*Consignes:*
1. Dans la première phrase de l'extrait du document, qui décrit Gaspard, relevez tous les noms introduits par un déterminant possessif, chacun avec ce déterminant.
2. Traduisez en anglais la phrase suivante de l'extrait du document : « En revanche, la barbe nazaréenne évoque une secte qui se consacrait à Dieu. »

*Extrait du document:*

********************

J’avais déjà remarqué dans le même jardin sa redingote râpée qui se
boutonnait jusqu’au menton, son feutre déformé que jamais brosse
n’avait brossé, ses cheveux longs comme un saule, et peignés comme
des broussailles, ses mains décharnées, pareilles à des ossuaires,
sa physionomie narquoise, chafouine et maladive qu’effilait une
barbe nazaréenne (p. 43).
Ce portrait est
encadré par deux références chrétiennes : « c’était un pauvre
diable » annonce ce qu’un nouvel interlocuteur affirmera, à la fin
de la section, à savoir que Gaspard siège en Enfer. En revanche, la
barbe nazaréenne évoque une secte qui se consacrait à Dieu. Ainsi,
dès ces quelques lignes, Gaspard de la Nuit, pris dans la
dialectique du Bien et du Mal, s’inscrit dans la lignée des anges
déchus romantiques.
Ce personnage
diabolique est lui-même en quête du diable :
Me voilà en quête
du diable. Je blêmis sur les livres magiques de Cornélius Agrippa,
et j’égorge la poule noire du maître d’école, mon voisin. – Pas plus
de diable qu’au bout du rosaire d’une dévote ! – Néanmoins il existe
(p. 54).
Et après
différentes tentatives, il semble bien assister à une étrange
cérémonie à laquelle Jacquemart et Jacqueline, les symboles de
Dijon, prennent part. Sous l’effet de ce rêve, il en conclut, non
sans contradiction que « le Diable n’existe pas » (p. 55), seul
« l’Art existe ». En deux pages, le poète affirme, selon un
topos de l’époque, que le diable est partout, et donc
nulle part. Cette figure duelle, hante l’ensemble du recueil.
D’autres
personnages ont partie liée avec le diable, de manière récurrente
dans le recueil : le nain, par exemple, apparaît comme une figure
emblématique ; il établit le lien avec le Diable. Dans la préface,
c’est un « vigneron nabot et bossu, qui se carrait sur sa porte en
riant de mon embarras », qui définit Gaspard comme le diable en
personne. Et le lien entre Gaspard et ce vigneron n’est pas sans
rappeler celui entre le diable et Scarbo, dans « La Chambre
gothique ». Dans le poème suivant « Scarbo », il incarne plus
précisément le personnage diabolique apparu au poème précédent. En
effet, ce texte est construit sur un dialogue, où le je « parlant »

********************

*Données fournies:*
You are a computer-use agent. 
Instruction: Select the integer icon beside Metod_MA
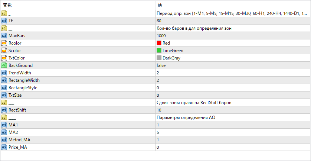coord(4,140)
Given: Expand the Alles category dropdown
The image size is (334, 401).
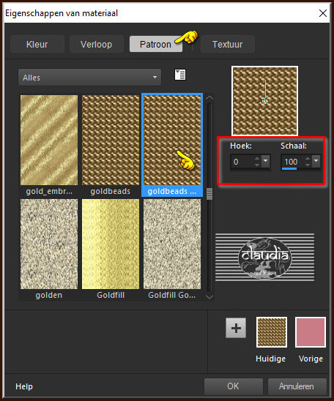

********************

*Réponses:*
1. sa redingote, son feutre, ses cheveux, ses mains, sa physionomie

2. On the other hand, the Nazarene beard evokes a sect that devoted itself to God.